━━━━━ Records provided
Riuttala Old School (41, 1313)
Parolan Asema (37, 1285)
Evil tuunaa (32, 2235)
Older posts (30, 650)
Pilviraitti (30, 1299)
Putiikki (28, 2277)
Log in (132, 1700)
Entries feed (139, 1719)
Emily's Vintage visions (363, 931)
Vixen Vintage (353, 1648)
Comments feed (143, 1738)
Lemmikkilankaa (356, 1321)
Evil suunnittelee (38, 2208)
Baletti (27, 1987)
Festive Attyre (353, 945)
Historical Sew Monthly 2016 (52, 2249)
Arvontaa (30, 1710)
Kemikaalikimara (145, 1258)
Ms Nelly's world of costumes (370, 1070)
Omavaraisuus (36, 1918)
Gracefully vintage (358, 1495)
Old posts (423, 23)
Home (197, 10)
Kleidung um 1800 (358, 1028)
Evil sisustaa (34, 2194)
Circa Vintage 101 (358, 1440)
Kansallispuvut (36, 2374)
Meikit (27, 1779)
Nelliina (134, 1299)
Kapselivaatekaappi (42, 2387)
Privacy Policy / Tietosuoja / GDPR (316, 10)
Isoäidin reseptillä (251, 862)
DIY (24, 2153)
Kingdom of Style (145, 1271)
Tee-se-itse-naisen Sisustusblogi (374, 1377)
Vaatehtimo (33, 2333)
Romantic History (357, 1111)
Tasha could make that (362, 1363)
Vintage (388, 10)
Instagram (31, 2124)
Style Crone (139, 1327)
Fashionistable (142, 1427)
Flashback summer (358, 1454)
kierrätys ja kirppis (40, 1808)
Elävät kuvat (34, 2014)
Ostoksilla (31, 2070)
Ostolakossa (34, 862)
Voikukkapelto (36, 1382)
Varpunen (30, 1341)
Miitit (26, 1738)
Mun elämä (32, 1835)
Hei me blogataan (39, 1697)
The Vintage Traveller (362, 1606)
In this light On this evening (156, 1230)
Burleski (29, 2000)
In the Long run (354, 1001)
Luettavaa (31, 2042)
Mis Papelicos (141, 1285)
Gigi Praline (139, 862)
━━━━━━━━━━
> [Problem to solve]
A line qualifies when it holds the word "Evil"; report all qualifying lines from the records above.

> [Solved problem]
Evil tuunaa (32, 2235)
Evil suunnittelee (38, 2208)
Evil sisustaa (34, 2194)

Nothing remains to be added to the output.